## Start Information given

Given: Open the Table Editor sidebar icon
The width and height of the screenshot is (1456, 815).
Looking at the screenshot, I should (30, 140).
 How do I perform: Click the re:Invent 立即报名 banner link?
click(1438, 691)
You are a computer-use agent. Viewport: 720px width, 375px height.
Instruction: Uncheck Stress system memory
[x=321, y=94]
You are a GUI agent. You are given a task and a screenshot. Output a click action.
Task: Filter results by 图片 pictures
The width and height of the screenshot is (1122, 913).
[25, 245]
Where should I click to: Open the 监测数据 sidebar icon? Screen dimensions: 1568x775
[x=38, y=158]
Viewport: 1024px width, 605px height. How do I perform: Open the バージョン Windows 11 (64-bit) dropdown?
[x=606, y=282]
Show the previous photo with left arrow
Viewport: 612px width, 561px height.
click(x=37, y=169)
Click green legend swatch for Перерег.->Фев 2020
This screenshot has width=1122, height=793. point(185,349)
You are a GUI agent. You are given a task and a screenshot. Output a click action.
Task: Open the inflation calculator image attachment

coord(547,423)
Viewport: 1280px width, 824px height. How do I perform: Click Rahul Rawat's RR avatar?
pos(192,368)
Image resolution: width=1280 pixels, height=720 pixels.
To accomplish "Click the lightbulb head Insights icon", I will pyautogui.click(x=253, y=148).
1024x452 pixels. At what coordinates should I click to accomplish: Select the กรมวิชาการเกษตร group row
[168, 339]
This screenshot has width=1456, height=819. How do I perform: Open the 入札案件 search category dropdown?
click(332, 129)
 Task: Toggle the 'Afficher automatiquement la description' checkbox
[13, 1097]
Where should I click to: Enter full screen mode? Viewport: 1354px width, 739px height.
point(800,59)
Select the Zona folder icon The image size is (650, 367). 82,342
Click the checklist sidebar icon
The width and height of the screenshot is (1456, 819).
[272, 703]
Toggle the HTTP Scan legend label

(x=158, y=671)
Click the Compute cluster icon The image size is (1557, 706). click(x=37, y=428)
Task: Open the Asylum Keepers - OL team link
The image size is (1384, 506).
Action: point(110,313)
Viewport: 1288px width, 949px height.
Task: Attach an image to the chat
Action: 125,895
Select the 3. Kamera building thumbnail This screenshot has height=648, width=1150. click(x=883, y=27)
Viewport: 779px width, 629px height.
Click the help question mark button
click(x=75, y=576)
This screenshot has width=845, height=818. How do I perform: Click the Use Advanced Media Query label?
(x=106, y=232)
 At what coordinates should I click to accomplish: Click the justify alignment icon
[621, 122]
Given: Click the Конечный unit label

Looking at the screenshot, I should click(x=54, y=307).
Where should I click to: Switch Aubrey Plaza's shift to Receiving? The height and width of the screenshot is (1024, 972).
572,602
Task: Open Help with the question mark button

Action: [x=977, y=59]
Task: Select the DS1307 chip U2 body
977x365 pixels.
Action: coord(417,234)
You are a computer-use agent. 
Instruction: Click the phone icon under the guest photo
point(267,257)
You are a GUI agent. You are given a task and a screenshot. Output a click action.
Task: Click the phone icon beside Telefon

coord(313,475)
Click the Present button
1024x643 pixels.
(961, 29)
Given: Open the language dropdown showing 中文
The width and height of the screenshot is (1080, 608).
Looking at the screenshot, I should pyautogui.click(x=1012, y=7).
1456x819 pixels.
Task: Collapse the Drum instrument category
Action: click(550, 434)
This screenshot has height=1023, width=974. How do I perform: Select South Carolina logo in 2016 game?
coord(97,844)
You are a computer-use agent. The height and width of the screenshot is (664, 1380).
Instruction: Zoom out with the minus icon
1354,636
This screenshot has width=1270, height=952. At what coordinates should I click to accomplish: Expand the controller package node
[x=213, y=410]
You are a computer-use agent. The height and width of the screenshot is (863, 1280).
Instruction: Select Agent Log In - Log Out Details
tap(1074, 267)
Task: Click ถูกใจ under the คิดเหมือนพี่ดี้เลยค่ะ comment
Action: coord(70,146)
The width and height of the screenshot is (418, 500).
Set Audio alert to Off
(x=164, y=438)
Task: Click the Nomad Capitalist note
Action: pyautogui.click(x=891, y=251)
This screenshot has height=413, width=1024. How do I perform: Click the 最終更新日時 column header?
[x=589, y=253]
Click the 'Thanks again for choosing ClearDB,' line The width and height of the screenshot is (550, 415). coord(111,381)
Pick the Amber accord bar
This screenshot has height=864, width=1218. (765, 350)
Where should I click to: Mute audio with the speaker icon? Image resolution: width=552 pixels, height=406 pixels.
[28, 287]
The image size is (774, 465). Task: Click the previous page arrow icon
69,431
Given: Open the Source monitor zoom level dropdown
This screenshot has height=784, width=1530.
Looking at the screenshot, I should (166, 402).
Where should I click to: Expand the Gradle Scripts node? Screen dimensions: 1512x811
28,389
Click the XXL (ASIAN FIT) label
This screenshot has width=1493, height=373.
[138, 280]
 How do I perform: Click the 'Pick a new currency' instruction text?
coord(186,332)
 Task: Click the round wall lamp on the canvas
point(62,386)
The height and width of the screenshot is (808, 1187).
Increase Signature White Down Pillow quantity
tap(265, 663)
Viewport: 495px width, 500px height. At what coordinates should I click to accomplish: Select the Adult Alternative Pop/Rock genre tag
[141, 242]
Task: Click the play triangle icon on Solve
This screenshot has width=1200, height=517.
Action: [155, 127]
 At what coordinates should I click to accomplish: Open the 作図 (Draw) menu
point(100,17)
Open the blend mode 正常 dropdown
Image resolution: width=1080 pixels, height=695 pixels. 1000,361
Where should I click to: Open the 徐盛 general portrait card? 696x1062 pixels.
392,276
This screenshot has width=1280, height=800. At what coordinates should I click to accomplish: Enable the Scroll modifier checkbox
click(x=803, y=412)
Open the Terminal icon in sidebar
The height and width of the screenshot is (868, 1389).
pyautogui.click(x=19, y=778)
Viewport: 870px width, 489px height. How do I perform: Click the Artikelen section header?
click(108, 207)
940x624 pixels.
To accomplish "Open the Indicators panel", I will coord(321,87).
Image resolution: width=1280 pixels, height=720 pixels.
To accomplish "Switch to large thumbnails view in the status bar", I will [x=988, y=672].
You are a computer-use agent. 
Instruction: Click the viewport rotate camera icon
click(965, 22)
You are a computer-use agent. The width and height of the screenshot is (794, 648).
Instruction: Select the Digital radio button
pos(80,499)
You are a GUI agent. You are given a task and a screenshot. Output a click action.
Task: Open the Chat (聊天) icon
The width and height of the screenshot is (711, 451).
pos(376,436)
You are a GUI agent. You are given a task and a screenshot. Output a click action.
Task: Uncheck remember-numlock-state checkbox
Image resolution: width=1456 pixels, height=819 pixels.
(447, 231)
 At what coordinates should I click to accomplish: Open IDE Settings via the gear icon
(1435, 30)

## End Information given

Exercise - Please rewrite all of the data above, replacing every "GUI agent" with "interface agent" and leaving everything else unchanged.

Problem solution -
Given: Open the Table Editor sidebar icon
The width and height of the screenshot is (1456, 815).
Looking at the screenshot, I should (30, 140).
 How do I perform: Click the re:Invent 立即报名 banner link?
click(1438, 691)
You are a computer-use agent. Viewport: 720px width, 375px height.
Instruction: Uncheck Stress system memory
[x=321, y=94]
You are a interface agent. You are given a task and a screenshot. Output a click action.
Task: Filter results by 图片 pictures
The width and height of the screenshot is (1122, 913).
[25, 245]
Where should I click to: Open the 监测数据 sidebar icon? Screen dimensions: 1568x775
[x=38, y=158]
Viewport: 1024px width, 605px height. How do I perform: Open the バージョン Windows 11 (64-bit) dropdown?
[x=606, y=282]
Show the previous photo with left arrow
Viewport: 612px width, 561px height.
click(x=37, y=169)
Click green legend swatch for Перерег.->Фев 2020
This screenshot has width=1122, height=793. point(185,349)
You are a interface agent. You are given a task and a screenshot. Output a click action.
Task: Open the inflation calculator image attachment

coord(547,423)
Viewport: 1280px width, 824px height. How do I perform: Click Rahul Rawat's RR avatar?
pos(192,368)
Image resolution: width=1280 pixels, height=720 pixels.
To accomplish "Click the lightbulb head Insights icon", I will pyautogui.click(x=253, y=148).
1024x452 pixels. At what coordinates should I click to accomplish: Select the กรมวิชาการเกษตร group row
[168, 339]
This screenshot has width=1456, height=819. How do I perform: Open the 入札案件 search category dropdown?
click(332, 129)
 Task: Toggle the 'Afficher automatiquement la description' checkbox
[13, 1097]
Where should I click to: Enter full screen mode? Viewport: 1354px width, 739px height.
point(800,59)
Select the Zona folder icon The image size is (650, 367). 82,342
Click the checklist sidebar icon
The width and height of the screenshot is (1456, 819).
[272, 703]
Toggle the HTTP Scan legend label

(x=158, y=671)
Click the Compute cluster icon The image size is (1557, 706). click(x=37, y=428)
Task: Open the Asylum Keepers - OL team link
The image size is (1384, 506).
Action: point(110,313)
Viewport: 1288px width, 949px height.
Task: Attach an image to the chat
Action: 125,895
Select the 3. Kamera building thumbnail This screenshot has height=648, width=1150. click(x=883, y=27)
Viewport: 779px width, 629px height.
Click the help question mark button
click(x=75, y=576)
This screenshot has width=845, height=818. How do I perform: Click the Use Advanced Media Query label?
(x=106, y=232)
 At what coordinates should I click to accomplish: Click the justify alignment icon
[621, 122]
Given: Click the Конечный unit label

Looking at the screenshot, I should click(x=54, y=307).
Where should I click to: Switch Aubrey Plaza's shift to Receiving? The height and width of the screenshot is (1024, 972).
572,602
Task: Open Help with the question mark button

Action: [x=977, y=59]
Task: Select the DS1307 chip U2 body
977x365 pixels.
Action: coord(417,234)
You are a computer-use agent. 
Instruction: Click the phone icon under the guest photo
point(267,257)
You are a interface agent. You are given a task and a screenshot. Output a click action.
Task: Click the phone icon beside Telefon

coord(313,475)
Click the Present button
1024x643 pixels.
(961, 29)
Given: Open the language dropdown showing 中文
The width and height of the screenshot is (1080, 608).
Looking at the screenshot, I should pyautogui.click(x=1012, y=7).
1456x819 pixels.
Task: Collapse the Drum instrument category
Action: click(550, 434)
This screenshot has height=1023, width=974. How do I perform: Select South Carolina logo in 2016 game?
coord(97,844)
You are a computer-use agent. The height and width of the screenshot is (664, 1380).
Instruction: Zoom out with the minus icon
1354,636
This screenshot has width=1270, height=952. At what coordinates should I click to accomplish: Expand the controller package node
[x=213, y=410]
You are a computer-use agent. The height and width of the screenshot is (863, 1280).
Instruction: Select Agent Log In - Log Out Details
tap(1074, 267)
Task: Click ถูกใจ under the คิดเหมือนพี่ดี้เลยค่ะ comment
Action: coord(70,146)
The width and height of the screenshot is (418, 500).
Set Audio alert to Off
(x=164, y=438)
Task: Click the Nomad Capitalist note
Action: pyautogui.click(x=891, y=251)
This screenshot has height=413, width=1024. How do I perform: Click the 最終更新日時 column header?
[x=589, y=253]
Click the 'Thanks again for choosing ClearDB,' line The width and height of the screenshot is (550, 415). coord(111,381)
Pick the Amber accord bar
This screenshot has height=864, width=1218. (765, 350)
Where should I click to: Mute audio with the speaker icon? Image resolution: width=552 pixels, height=406 pixels.
[28, 287]
The image size is (774, 465). Task: Click the previous page arrow icon
69,431
Given: Open the Source monitor zoom level dropdown
This screenshot has height=784, width=1530.
Looking at the screenshot, I should (166, 402).
Where should I click to: Expand the Gradle Scripts node? Screen dimensions: 1512x811
28,389
Click the XXL (ASIAN FIT) label
This screenshot has width=1493, height=373.
[138, 280]
 How do I perform: Click the 'Pick a new currency' instruction text?
coord(186,332)
 Task: Click the round wall lamp on the canvas
point(62,386)
The height and width of the screenshot is (808, 1187).
Increase Signature White Down Pillow quantity
tap(265, 663)
Viewport: 495px width, 500px height. At what coordinates should I click to accomplish: Select the Adult Alternative Pop/Rock genre tag
[141, 242]
Task: Click the play triangle icon on Solve
This screenshot has width=1200, height=517.
Action: [155, 127]
 At what coordinates should I click to accomplish: Open the 作図 (Draw) menu
point(100,17)
Open the blend mode 正常 dropdown
Image resolution: width=1080 pixels, height=695 pixels. 1000,361
Where should I click to: Open the 徐盛 general portrait card? 696x1062 pixels.
392,276
This screenshot has width=1280, height=800. At what coordinates should I click to accomplish: Enable the Scroll modifier checkbox
click(x=803, y=412)
Open the Terminal icon in sidebar
The height and width of the screenshot is (868, 1389).
pyautogui.click(x=19, y=778)
Viewport: 870px width, 489px height. How do I perform: Click the Artikelen section header?
click(108, 207)
940x624 pixels.
To accomplish "Open the Indicators panel", I will coord(321,87).
Image resolution: width=1280 pixels, height=720 pixels.
To accomplish "Switch to large thumbnails view in the status bar", I will [x=988, y=672].
You are a computer-use agent. 
Instruction: Click the viewport rotate camera icon
click(965, 22)
You are a computer-use agent. The width and height of the screenshot is (794, 648).
Instruction: Select the Digital radio button
pos(80,499)
You are a interface agent. You are given a task and a screenshot. Output a click action.
Task: Open the Chat (聊天) icon
The width and height of the screenshot is (711, 451).
pos(376,436)
You are a interface agent. You are given a task and a screenshot. Output a click action.
Task: Uncheck remember-numlock-state checkbox
Image resolution: width=1456 pixels, height=819 pixels.
(447, 231)
 At what coordinates should I click to accomplish: Open IDE Settings via the gear icon
(1435, 30)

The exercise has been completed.